The appraisal process for any mortgage loan is much more complicated than most people realize. In order to determine a property’s value, an appraiser is hired as an independent contractor and represents a non-biased third party opinion.
The appraiser must not only review your property (known as the subject property), but also at least three “comparable” properties in order to determine “Fair Market Value” for your home.
The appraisal takes into consideration several factors in determining the fair market value of any property. These factors include, but are not limited to:
- The neighborhood
- Age of the home
- Number of rooms
- Type of construction
- Overall square footage
- Lot size
- Maintenance and upkeep
Other factors that affect value include the number of rental properties that may be in your neighborhood, and if the house is overbuilt or under built for your area.
Finally, the appraiser must check sales reports for the past 6 months to determine what homes have been selling for in your area. Actual sales data is used in determining value, not listing or asking prices.

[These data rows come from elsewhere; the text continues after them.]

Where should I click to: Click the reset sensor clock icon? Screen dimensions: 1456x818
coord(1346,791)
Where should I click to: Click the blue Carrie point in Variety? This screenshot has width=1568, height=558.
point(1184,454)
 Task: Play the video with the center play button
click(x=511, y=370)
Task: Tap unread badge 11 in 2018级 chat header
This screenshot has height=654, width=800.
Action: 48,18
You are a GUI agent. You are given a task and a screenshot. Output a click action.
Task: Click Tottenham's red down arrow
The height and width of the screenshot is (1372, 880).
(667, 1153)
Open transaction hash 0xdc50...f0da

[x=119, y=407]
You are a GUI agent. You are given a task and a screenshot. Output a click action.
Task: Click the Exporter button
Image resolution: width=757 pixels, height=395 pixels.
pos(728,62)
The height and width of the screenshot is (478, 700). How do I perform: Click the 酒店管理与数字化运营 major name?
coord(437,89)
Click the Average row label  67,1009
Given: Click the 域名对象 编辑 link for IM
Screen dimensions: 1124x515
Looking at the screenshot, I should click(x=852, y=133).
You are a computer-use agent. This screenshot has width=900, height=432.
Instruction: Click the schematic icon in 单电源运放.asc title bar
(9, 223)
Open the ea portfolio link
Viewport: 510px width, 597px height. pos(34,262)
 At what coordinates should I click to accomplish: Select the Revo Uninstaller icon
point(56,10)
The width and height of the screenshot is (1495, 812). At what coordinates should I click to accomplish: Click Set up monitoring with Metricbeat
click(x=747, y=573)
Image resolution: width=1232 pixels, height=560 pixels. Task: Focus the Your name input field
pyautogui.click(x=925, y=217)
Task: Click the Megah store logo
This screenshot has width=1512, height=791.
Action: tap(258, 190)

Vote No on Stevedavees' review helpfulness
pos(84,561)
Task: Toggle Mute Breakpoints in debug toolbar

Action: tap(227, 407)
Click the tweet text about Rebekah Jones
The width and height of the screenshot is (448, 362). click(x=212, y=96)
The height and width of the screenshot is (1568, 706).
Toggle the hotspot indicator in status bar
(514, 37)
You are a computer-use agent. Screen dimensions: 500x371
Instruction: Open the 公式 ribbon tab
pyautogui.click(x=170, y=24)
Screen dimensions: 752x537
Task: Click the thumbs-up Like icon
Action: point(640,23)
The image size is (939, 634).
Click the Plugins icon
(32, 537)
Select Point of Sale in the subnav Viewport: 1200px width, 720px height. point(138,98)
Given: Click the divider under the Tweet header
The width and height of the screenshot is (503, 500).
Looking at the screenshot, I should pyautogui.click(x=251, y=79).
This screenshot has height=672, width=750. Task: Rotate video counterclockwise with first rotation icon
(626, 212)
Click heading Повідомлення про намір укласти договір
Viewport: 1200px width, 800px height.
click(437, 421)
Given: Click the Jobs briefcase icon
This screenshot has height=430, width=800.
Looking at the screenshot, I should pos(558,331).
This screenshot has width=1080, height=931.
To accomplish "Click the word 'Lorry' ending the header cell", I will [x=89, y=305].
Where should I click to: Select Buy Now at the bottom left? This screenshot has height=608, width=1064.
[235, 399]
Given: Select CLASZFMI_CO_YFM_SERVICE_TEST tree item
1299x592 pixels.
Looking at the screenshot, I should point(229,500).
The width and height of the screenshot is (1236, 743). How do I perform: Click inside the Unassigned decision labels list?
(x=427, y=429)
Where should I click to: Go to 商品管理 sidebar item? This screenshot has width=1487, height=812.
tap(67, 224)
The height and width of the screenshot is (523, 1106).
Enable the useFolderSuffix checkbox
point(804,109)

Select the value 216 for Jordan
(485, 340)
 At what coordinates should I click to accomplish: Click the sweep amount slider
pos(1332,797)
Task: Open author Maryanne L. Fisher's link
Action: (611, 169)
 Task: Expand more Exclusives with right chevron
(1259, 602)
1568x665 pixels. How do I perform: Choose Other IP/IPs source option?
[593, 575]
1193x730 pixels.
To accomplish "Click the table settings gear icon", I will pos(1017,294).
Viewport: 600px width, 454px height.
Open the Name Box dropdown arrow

One common misconception is that an appraisal report will be given to the county appraisers office. This is not true. An appraisal report is completely confidential and is not shared with any government agency. In fact, in a sales transaction, it is not even shared with the seller.
How much does an appraisal cost? Ask your credit union mortgage loan representative for current pricing.
Types of Appraisals
Depending upon the type of loan you are requesting, your credit union may use any one of a variety of appraisal reports.
A full walk-through inspection report is used when a lender is required to view the interior of any property. If there is any question concerning damages or modeling renovations, this type of report may be utilized.
For home equity loans and home equity lines of credit, however, most credit unions use computer-generated Automated Valuation Models (AVM’s) and public record data bases to compile valuation data. Additionally, a drive-by report can be used when an interior inspection is not required.
In most cases, the appraisal must be paid in full before your closing. Be sure that you check with your credit union about the cost of your appraisal.